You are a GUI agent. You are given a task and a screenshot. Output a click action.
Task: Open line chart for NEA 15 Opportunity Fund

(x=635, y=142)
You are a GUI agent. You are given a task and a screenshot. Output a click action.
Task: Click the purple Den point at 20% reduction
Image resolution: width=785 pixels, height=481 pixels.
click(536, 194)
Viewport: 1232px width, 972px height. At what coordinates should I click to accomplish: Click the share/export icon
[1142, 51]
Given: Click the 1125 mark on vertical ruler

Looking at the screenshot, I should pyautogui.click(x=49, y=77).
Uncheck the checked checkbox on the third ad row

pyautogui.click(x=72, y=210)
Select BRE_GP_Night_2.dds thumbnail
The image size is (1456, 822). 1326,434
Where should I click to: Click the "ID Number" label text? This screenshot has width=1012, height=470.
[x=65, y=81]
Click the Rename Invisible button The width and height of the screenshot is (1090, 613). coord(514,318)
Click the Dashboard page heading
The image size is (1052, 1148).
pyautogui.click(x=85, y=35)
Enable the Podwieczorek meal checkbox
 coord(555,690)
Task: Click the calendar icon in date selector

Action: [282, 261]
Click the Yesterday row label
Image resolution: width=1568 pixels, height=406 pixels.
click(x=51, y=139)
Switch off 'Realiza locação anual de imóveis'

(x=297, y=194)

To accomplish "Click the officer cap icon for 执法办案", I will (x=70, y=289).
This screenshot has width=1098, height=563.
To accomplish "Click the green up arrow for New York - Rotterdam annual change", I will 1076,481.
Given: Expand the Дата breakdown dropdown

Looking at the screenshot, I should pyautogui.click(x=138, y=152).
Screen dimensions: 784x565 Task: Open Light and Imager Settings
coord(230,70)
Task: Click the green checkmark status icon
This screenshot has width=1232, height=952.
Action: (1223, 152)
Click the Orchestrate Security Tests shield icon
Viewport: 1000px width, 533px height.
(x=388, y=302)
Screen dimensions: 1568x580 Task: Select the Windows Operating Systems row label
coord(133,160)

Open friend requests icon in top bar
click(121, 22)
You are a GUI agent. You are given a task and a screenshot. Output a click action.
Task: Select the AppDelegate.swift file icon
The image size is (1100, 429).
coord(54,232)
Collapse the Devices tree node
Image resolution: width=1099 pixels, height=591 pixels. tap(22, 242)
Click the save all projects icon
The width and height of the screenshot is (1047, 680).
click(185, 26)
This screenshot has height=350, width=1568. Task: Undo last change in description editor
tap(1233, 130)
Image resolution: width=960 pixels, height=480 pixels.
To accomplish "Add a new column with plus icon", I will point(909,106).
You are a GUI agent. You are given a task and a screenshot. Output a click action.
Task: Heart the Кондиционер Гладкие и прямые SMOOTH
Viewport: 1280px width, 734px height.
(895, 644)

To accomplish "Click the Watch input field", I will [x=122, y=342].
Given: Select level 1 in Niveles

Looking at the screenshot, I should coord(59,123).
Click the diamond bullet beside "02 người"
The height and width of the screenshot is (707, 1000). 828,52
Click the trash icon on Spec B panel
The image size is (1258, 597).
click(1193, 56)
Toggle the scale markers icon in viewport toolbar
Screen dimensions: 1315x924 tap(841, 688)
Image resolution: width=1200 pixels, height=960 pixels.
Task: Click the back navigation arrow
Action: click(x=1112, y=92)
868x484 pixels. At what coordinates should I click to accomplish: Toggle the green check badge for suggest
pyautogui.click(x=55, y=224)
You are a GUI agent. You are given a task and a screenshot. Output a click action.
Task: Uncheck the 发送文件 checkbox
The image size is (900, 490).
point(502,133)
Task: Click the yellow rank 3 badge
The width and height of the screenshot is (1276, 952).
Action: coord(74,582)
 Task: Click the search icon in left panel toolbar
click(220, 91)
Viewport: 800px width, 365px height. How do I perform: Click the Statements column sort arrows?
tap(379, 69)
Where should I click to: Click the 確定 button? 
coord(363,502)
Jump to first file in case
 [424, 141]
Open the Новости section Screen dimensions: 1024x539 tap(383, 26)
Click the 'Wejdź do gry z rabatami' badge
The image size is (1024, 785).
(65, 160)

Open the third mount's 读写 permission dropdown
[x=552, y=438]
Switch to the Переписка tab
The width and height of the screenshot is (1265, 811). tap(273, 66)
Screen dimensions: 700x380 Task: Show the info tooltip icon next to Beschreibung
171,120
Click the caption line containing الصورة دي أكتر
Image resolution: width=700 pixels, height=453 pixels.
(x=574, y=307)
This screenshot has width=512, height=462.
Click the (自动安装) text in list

····················

EXERCISE DESCRIPTION →
Reproduce only the lines above spanning from the line containing "The image size is (1052, 1148)." through the line containing "Click the Yesterday row label", word for word.

FINISHED EXERCISE →
The image size is (1052, 1148).
pyautogui.click(x=85, y=35)
Enable the Podwieczorek meal checkbox
 coord(555,690)
Task: Click the calendar icon in date selector

Action: [282, 261]
Click the Yesterday row label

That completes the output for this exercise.